There's an additional structural feaure of Eleanor Rigby that for me makes the ending quite spine-chilling, and indeed makes it the powerful masterpiece I think it is: it's the way the final reprise of "All the lonely people" is combined in melodic counterpoint with "Ah, look at all the lonely people".
I enjoyed this video a lot, the best analysis of Eleanor Rigby on UA-cam. I love the way you linked it back to older composers and also the breakdown on modality. What a genius McCartney is
I was 14 in 1966. My memory of the time was that it was an extremely exciting time to be young, full of optimism, cultural and social change. But I also got the impression that these same changes were theatening and frightening to our parent's generation. There was much talk of the "generation gap". I also got the impression that musical tastes were "siloed". You liked either "classical" or "pop". Even within genres, like the row when Bob Dylan went electric. My dad was of the "long-haired layabouts" school of thought when it came to the Beatles. This song changed that in our house. We were driving to Cornwall for a family holiday when Eleanor Rigby came on the radio. My dad listened to it with rapt attention. After that he was never quite so dismissive of pop music. My dad was quite musical and although he appreciated it as a piece of music, I think what really got to him was the humanty of the lyrics.

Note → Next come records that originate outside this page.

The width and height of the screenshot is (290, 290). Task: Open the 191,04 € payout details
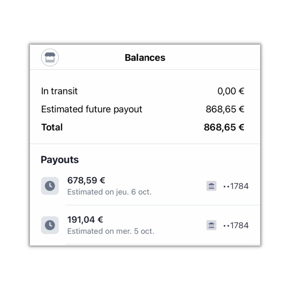(145, 225)
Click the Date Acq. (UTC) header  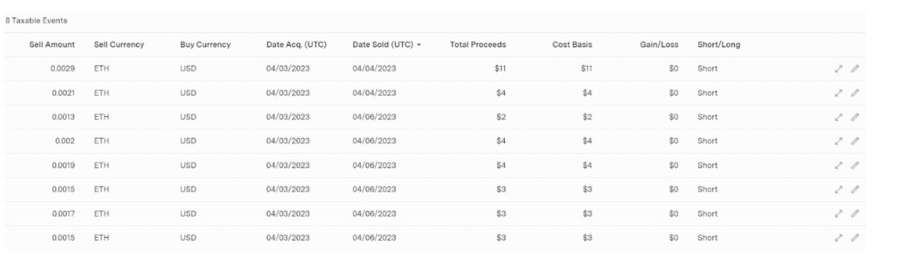(296, 45)
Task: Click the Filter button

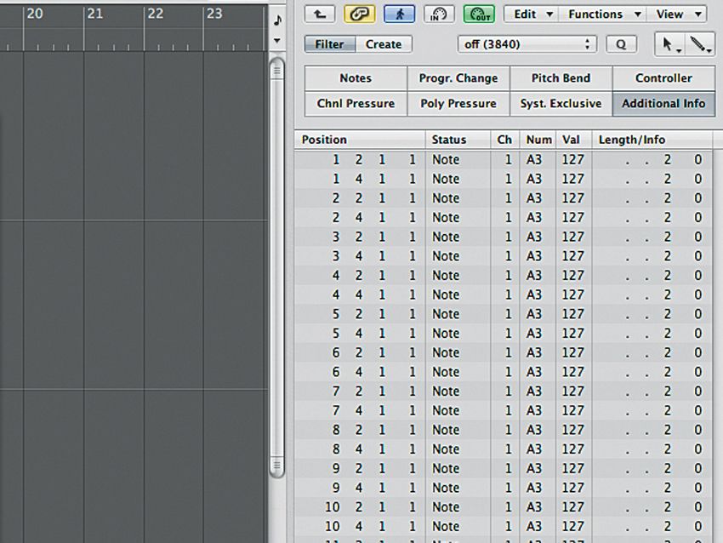Action: pos(329,43)
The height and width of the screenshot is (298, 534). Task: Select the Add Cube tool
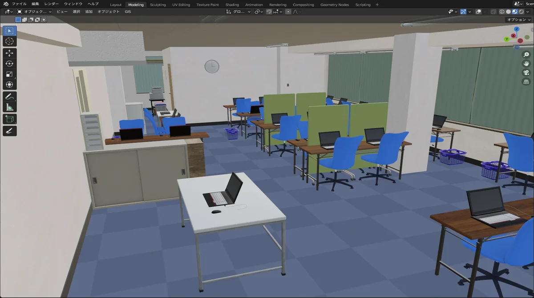click(x=9, y=119)
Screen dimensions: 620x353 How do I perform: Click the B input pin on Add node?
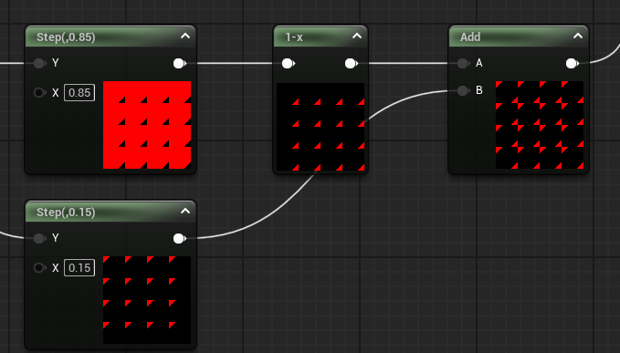[x=463, y=90]
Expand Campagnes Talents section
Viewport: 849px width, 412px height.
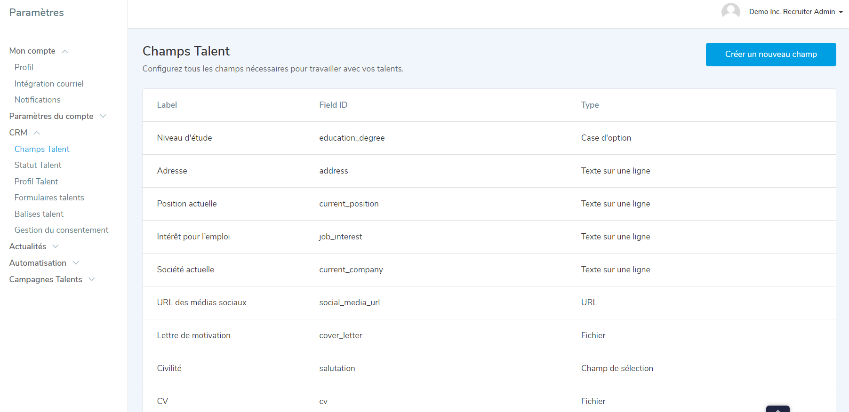[x=92, y=279]
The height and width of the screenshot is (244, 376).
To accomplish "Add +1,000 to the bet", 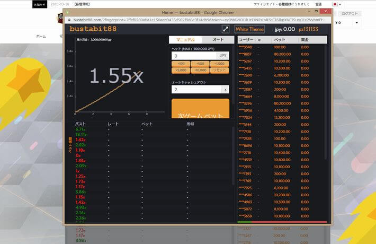I will click(220, 63).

Although I was a music teacher whose "baby" was the Beatles, I still learned quite a bit - in retirement. Thank you very much!
What a fine little film; I look forward to the next two. It's refreshing to hear one of the greatest albums in the world discussed in such terms, albeit I'm reminded (yet again) of my own ignorance. I probably have six copies of Revolver in my seventy album plus Beatles section and have thus far confined myself to comparing pressings, styluses, mono v stereo etc. I shall listen with new ears. Thanks.

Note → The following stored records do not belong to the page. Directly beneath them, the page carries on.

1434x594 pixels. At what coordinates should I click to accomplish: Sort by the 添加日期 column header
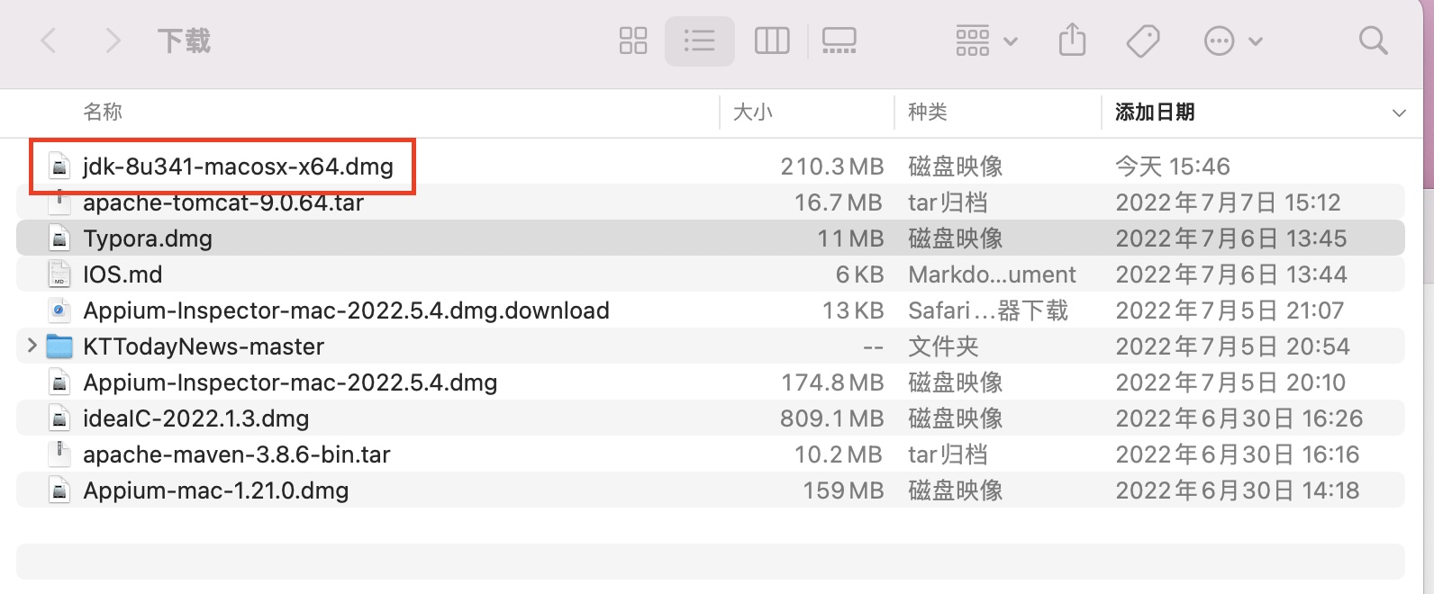click(1155, 113)
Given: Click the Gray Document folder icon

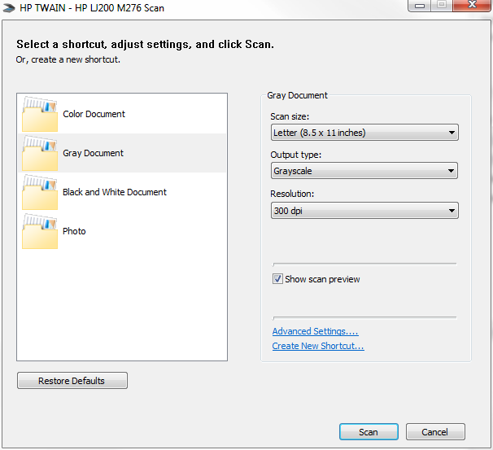Looking at the screenshot, I should pyautogui.click(x=40, y=153).
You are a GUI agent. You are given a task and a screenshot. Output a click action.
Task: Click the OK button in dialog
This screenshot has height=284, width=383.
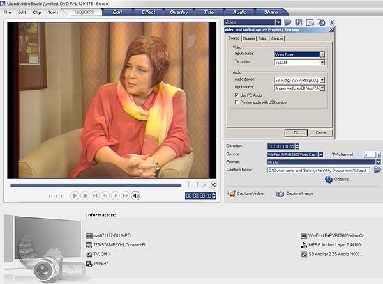click(x=296, y=132)
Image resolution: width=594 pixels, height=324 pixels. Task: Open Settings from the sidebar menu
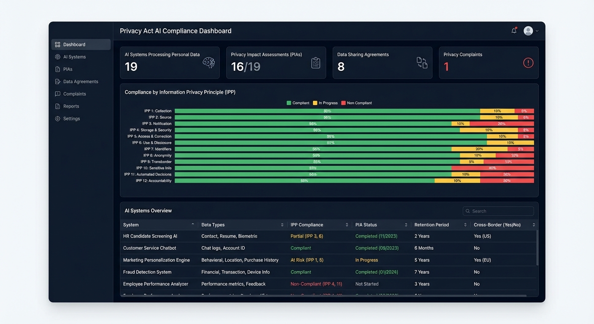(71, 119)
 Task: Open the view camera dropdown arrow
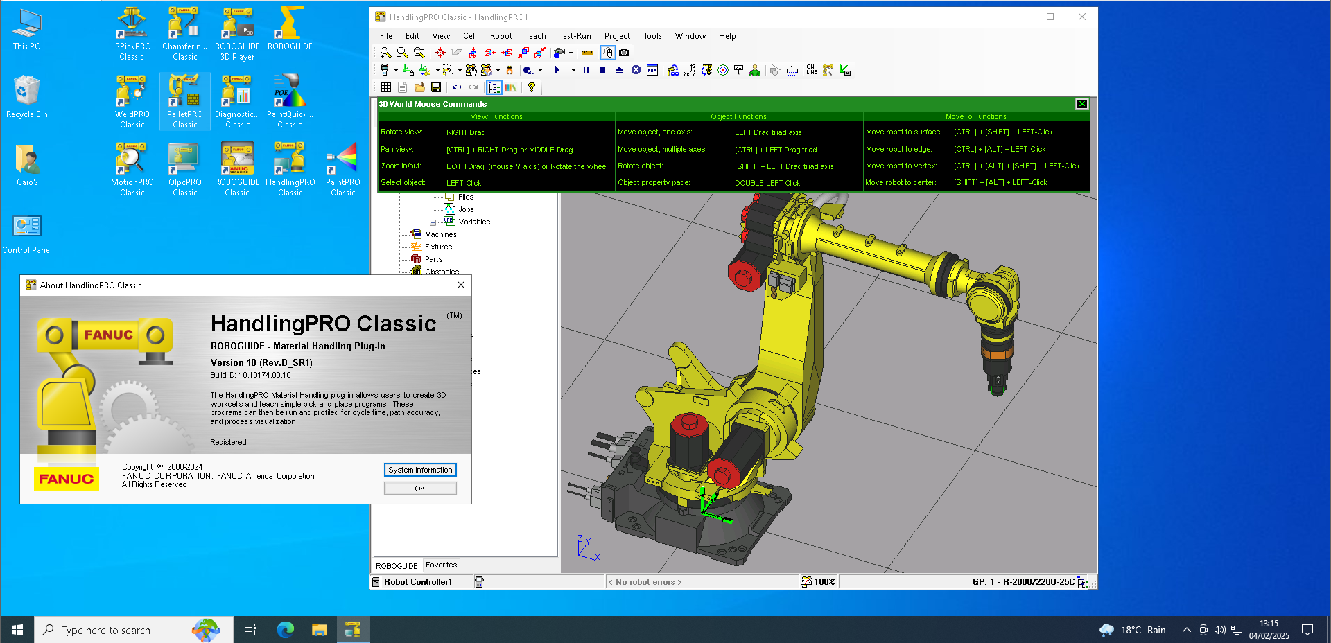(x=571, y=53)
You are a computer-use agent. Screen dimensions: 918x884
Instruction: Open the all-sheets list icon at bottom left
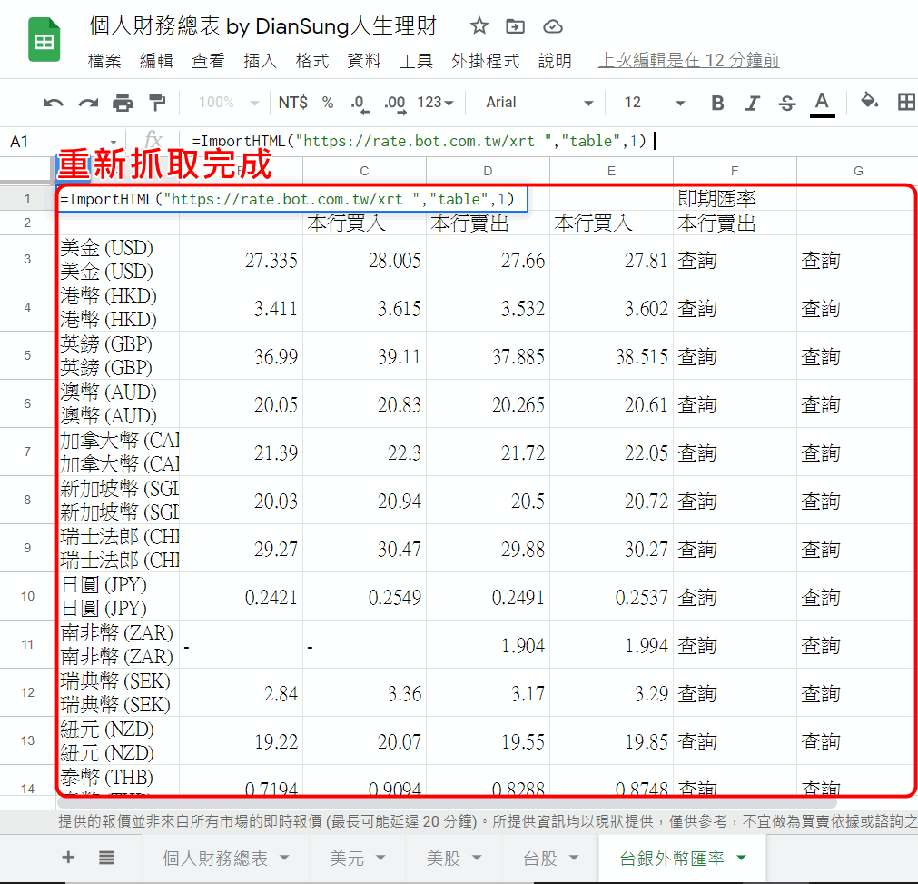coord(106,859)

Thanks so much for watching
This is the song that made skeptical 60s parents realize that the boy band that churned out She Loves You just two years prior were actually ethereal Gods. What a shocking gut punch that must have been.
That's not what "boy band" means.
@@docsavage8640 And the term didn't exist back then. To be fair, you could describe them as the prototype of boy band, as they were the prototype for many other genres. Get a set of pretty young males to sing in harmony and have session musicians to play on the record. The Bee Gees did that par excellence and far more. But Beatles and Bee Gees were far more than the products of a svengali manager.
Thanks Tavistock 😂
She Loves You is an excellent song.
This song is so deceptively simple.. The relationship between the vocal melody and the instrumental tune is something very special. I play and sing along on keyboards and need to stop to take it in. It's a joy.

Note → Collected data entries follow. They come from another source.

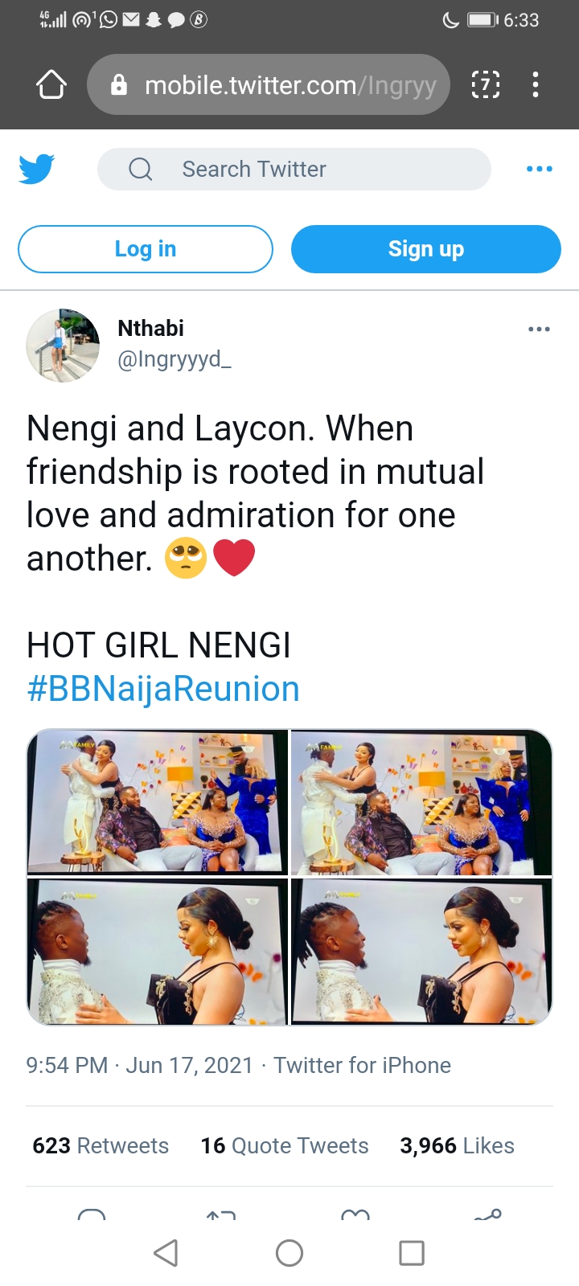The height and width of the screenshot is (1286, 579).
Task: View the top-left tweet photo
Action: (158, 801)
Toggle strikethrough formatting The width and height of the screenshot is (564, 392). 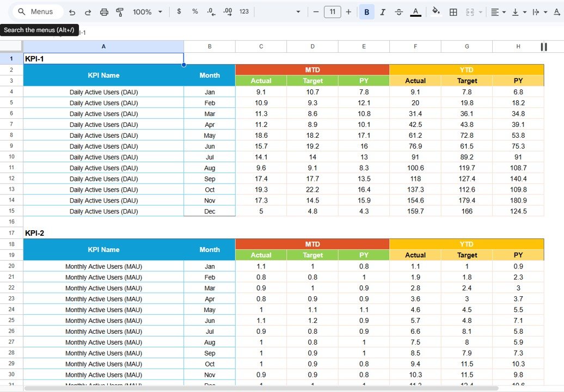tap(399, 11)
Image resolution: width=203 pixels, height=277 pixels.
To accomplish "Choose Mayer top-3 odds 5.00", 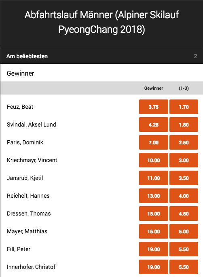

I think it’s a bit simplistic to describe Eleanor Rigby as having two chords, as the interplay between the various voices is clearly making additional chords along the way. For example, the descending chromatic part you describe at 11:12 gives us a pretty unmistakeable A7 chord (A being the iv chord in the key of E minor) when it hits the C#/Db.
Yes of course - I think I just meant in broad architectural terms, it has two harmonic areas
McCartney's genius really shines in this Rubber Soul through Abbey Road. His melodies are absuktely brilliant. I agree - Lennon and McCartney's competitive ness really drove them forward. Love it! Thank you!
I really like the music you have playing in the background the levels between that and your voice are perfect. I mean this sincerely.
Loved it. Wonderful job and those interlaced clips....lol :-)
Great lesson, Thanks! This has been really helpful for A Level Music
You're very welcome!
ER is an amazing confirmation of The Beatles greatness--and I'm including George Martin in the band on this one. I loved your discussion of this simple, yet richly complex classic.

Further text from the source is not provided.